Pi Zero Connectivity (g_ether)

I have a PiZero which I want to perform a couple of minor network functions that the UTM doesn't seem to handle (TFTP server and VPN client for instance).

I have therefore built a Jessie Minimal installation and enabled the g_ether module - When I connect to my mac it tries to DHCP, but self allocates (as does the mac) and then I can ssh to raspberry.local (bonjour working well).

When I connect it to my UTM then I get the following from dmesg:

[800929.144047] usb 1-2: new high-speed USB device number 5 using ehci-pci

[800929.500052] usb 2-2: new full-speed USB device number 2 using uhci_hcd

[800930.296056] usb 1-2: new high-speed USB device number 6 using ehci-pci

[800930.429119] usb 1-2: New USB device found, idVendor=0525, idProduct=a4a2

[800930.429127] usb 1-2: New USB device strings: Mfr=1, Product=2, SerialNumber=0

[800930.429132] usb 1-2: Product: RNDIS/Ethernet Gadget

[800930.429137] usb 1-2: Manufacturer: Linux 4.4.11+ with 20980000.usb

[800930.913443] cdc_ether 1-2:1.0 usb0: register 'cdc_ether' at usb-0000:00:1d.7-2, CDC Ethernet Device, 2e:e1:ac:a4:37:21

[800930.913497] usbcore: registered new interface driver cdc_ether

All of which looks quite hopeful. I also get the following interface under ip addr:

10: usb0: mtu 1500 qdisc noop state DOWN group default qlen 1000

   link/ether 2e:e1:ac:a4:37:21 brd ff:ff:ff:ff:ff:ff

Which *also* looks hopeful... However in the UI - nothing, not a sausage.
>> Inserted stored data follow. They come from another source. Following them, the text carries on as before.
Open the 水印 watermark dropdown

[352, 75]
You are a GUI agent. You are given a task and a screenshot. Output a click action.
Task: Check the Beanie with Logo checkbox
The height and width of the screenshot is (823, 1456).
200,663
It offers me the other unused NICs, but not the USB one.

Do I have to go native, or can I encourage it to appear in the UI somehow...

If I have to go native on it - is there a recognised way of making my changes persistent?

  • Hmm - On the off chance it required boot time detection I rebooted the UTM.

    Still nothing, although it is well initialised in dmesg - at the same time as the others (so the pi boots faster than UTM, which is a good start)

    Relevant extract from the output of lshw -C network (note that I have allocated a link local address manually to try and find the Pi):


           description: Ethernet interface

           physical id: 1

           logical name: usb0

           serial: 2e:e1:ac:a4:37:21

           capabilities: ethernet physical

           configuration: broadcast=yes driver=cdc_ether driverversion=22-Aug-2005 firmware=CDC Ethernet Device ip= link=yes multicast=yes

  • In reply to JohnRobson:

    OK - Good news - It works, sorta...

    I've fixed the IP of the PiZero into a locally unused RFC1918 range, and configured the usb0 interface on the command line:

    ip link set usb0 up

    ip addr add dev usb0

    I've then headed over to the firewall section and added a host 'RasPiZero' with this IP address, and allowed traffic.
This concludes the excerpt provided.